Vampiros urbanos en peligro de extinción
 
La noche en la ciudad no alcanza
para oscurecer la leche ni alivia
el insomnio de las moscas.
No existe la noche, vivimos
en un sitio colindante, siempre
a media hora de algún amanecer espurio:
la luz sonámbula de los automóviles
cruza ventanas y cortinas, se desplaza
sobre el piso de linóleo
como una hueste de ratones blancos.

Adentro de mi cuerpo, se me deslava la sangre
contra tanto músculo y tejido.
El oxígeno, ese perro sin ojos,
me atraviesa, hambreado, esponjando
su furia por las calles brillantes
de mis venas.

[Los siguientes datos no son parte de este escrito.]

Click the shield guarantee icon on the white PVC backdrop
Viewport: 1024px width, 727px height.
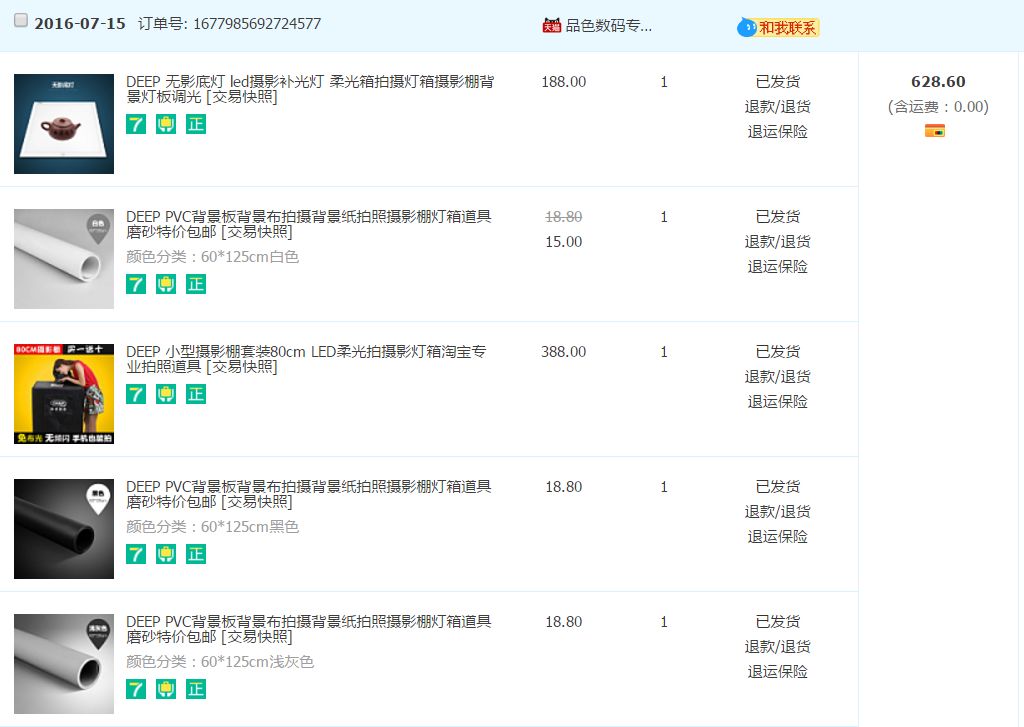tap(166, 284)
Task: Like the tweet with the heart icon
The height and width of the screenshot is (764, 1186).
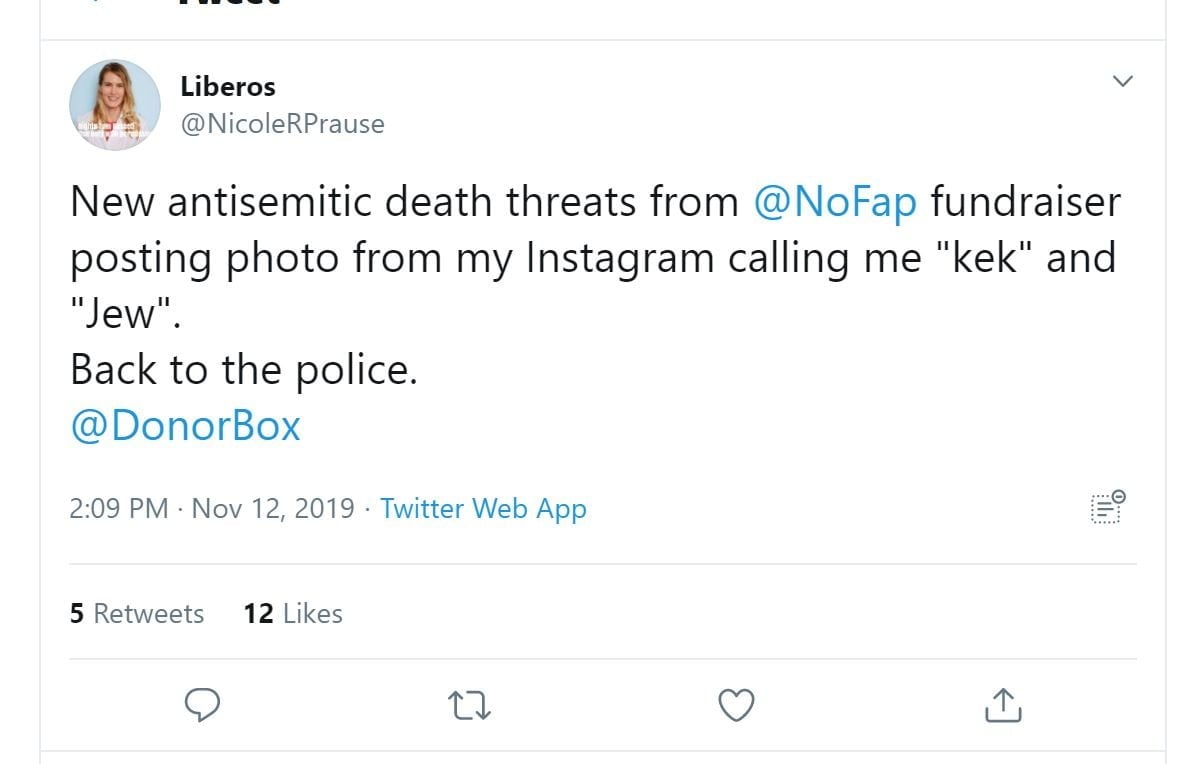Action: [x=736, y=705]
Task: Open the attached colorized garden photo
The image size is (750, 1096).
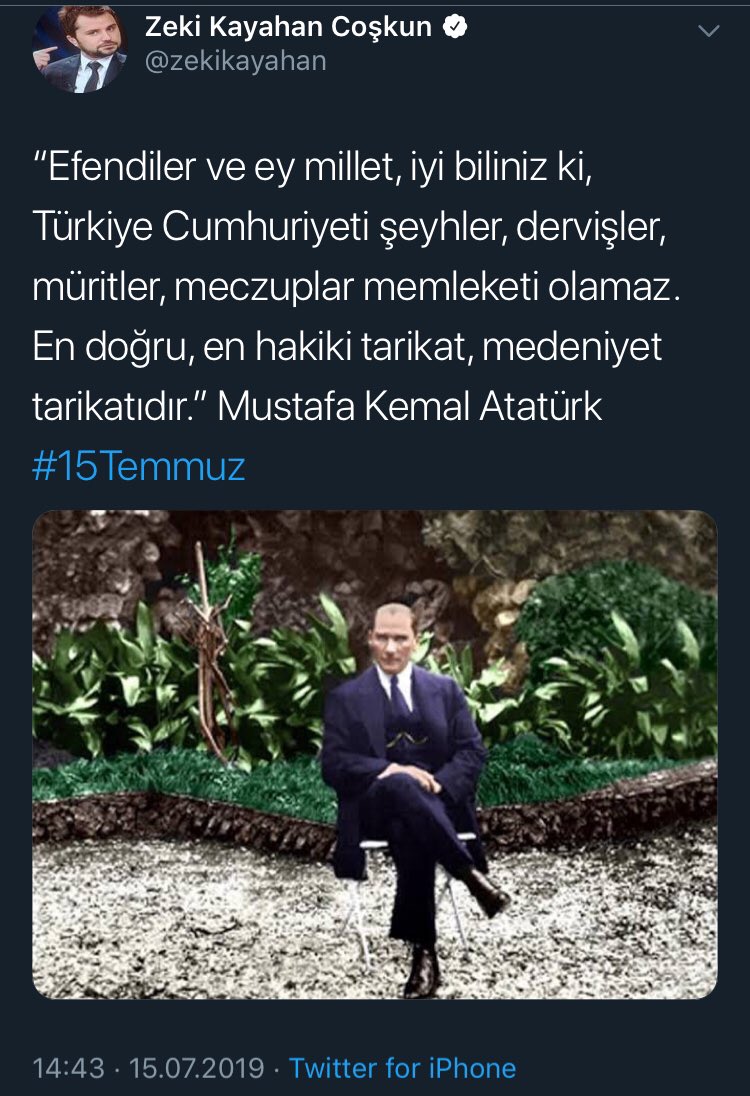Action: pyautogui.click(x=375, y=754)
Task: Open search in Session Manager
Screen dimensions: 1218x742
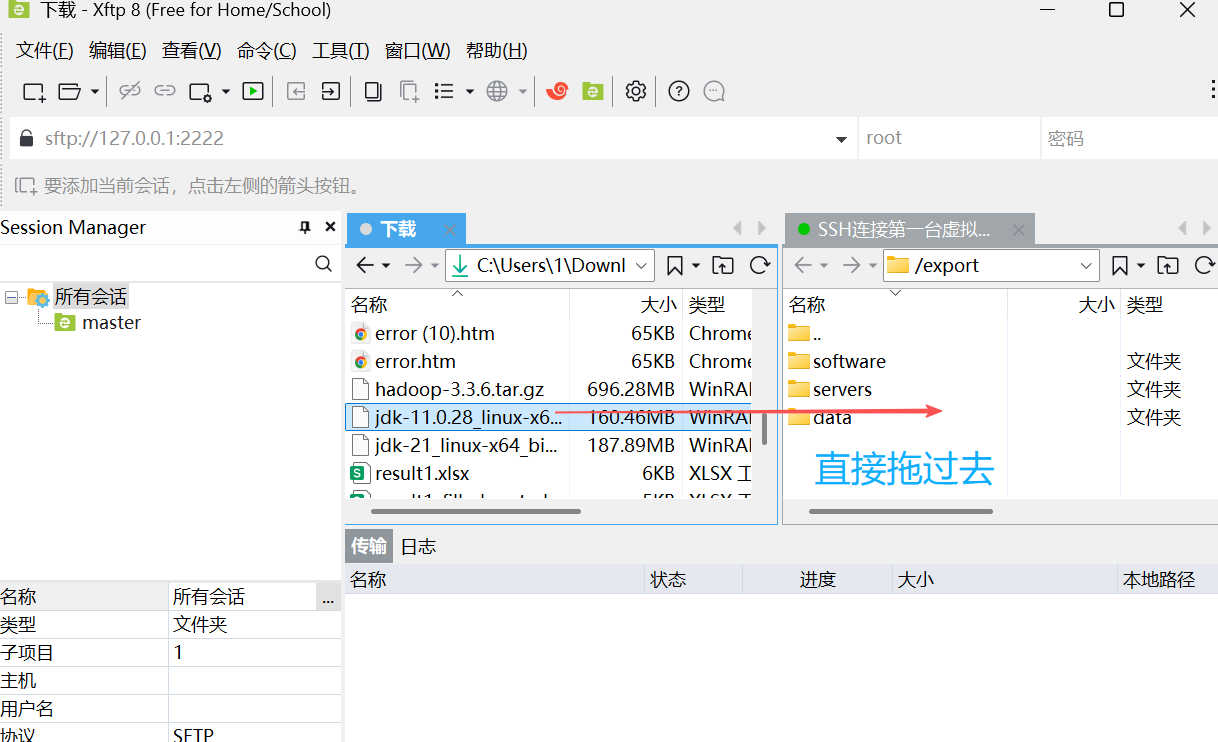Action: (323, 264)
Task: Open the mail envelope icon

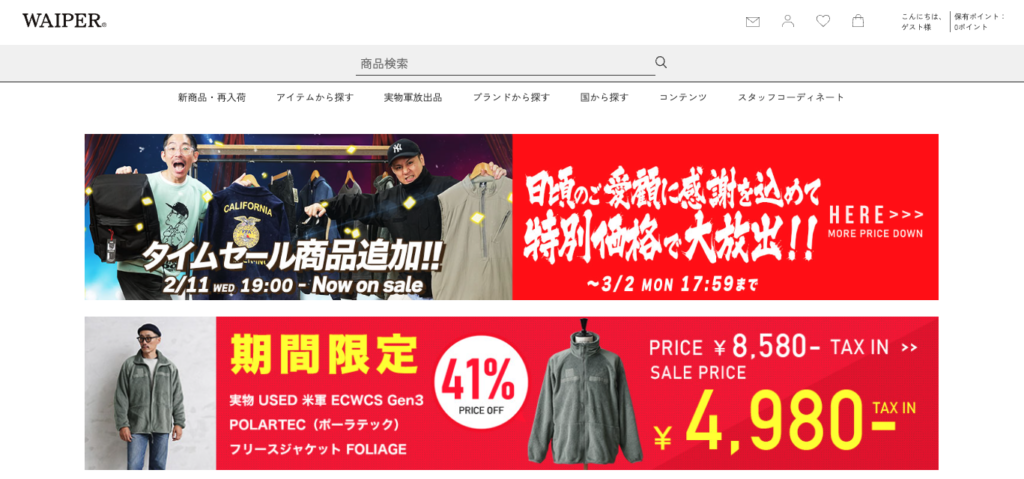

Intuyo
la soledad de los semáforos que cambian
a media noche, cuando nadie los mira.
El mundo es rojo, es verde o amarillo.
Nunca es noche la noche, nada es negro.
Aquí la madrugada más oscura es sólo
un bocado de arena, un trago
del semen gris de los demonios blandos.
Hace tan poca noche que las flores germinan
bajo los faroles y voltean sus cabezas
destanteadas hacia los anuncios de neón.
Hace tan poca noche
que florecen las paredes blancas
y siempre en cada cuadra sobra algún insomne.
 
No se puede ser un vampiro en este sitio:
su vigilia de azufre no se cuece,
duele el calor tenue de los duraznos
en la cesta de frutas y hace falta
el nombre redondo de lo oscuro,
su diámetro de decibeles
que caben en la palma de la mano.

No existe la noche en este sitio,
su filo romo de abrecartas.
Es mejor quedarse dormido sin premura
y no pensar en el vampiro urbano que ha perdido
el paradigma oculto de su ecosistema.